The Newfoundland railway system was born in 1881 and died in 1988, aged 107! It was built as a private venture by the Reid Newfoundland Company and nationalized by Britain in 1923 as Newfoundland went bankrupt and became a colony again. It was then taken over by the CNR in 1949 with Confederation when Canada joined Newfoundland as the locals like to suggest. It struggled to survive for most of its life and its survival was a tribute to the dedication and commitment of those who managed and worked on the railway.
In the end, the CNR was unwilling to subsidize the railway any longer so the Canadian Government offered Newfoundland a deal that they could not refuse ... a modern Trans-Canada Highway system to replace the railway. I drove most of the highway on this trip and it is truly first class.
But it was great to see that Newfoundland communities are so proud of their railway history and have preserved, restored and interpreted as much as they can across the province. The original railbed has become the T'Railway Provincial Park which is also the easternmost part of the Transcanada Trail system.

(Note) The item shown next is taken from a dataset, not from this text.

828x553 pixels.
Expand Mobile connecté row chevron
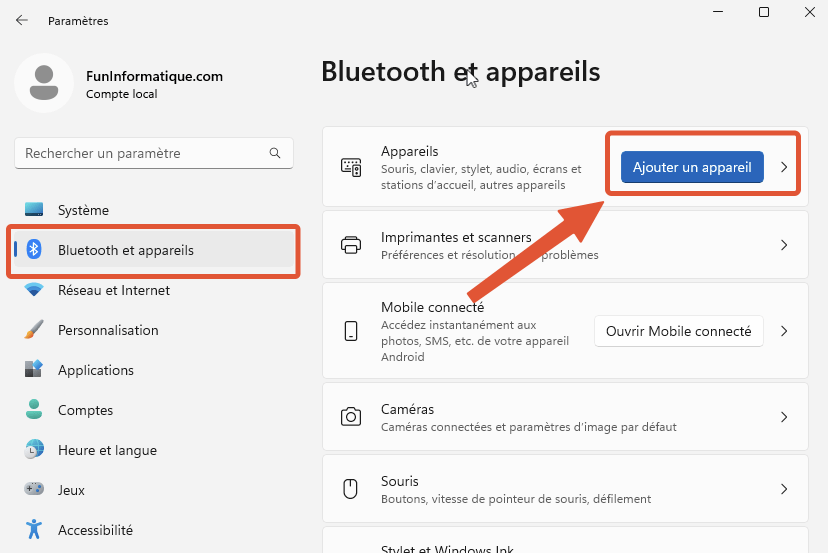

We did not visit all of the preserved stations and train sets in Newfoundland. Here a few links which will provide you with more insights into the history of the Newfoundland Railway and let you visit a few of the other historic sites and equipment which we were not able to visit in this series of postings:
- A formal "virtual museum" hosted at the Canadian virtual museums website. This is very comprehensive in its coverage and is a good example of a modern "virtual museum" on the Internet.
- Wikipedia's coverage of the railway and its history.
- An informal "virtual museum" built by an enthusiast (including a roster of eight surviving diesels of which we visited four)
- Another travelogue of a pursuit of their railway history (including train set pictures at Clarenville and Port Aux Basques)
Click here to return to Part 1 of this series!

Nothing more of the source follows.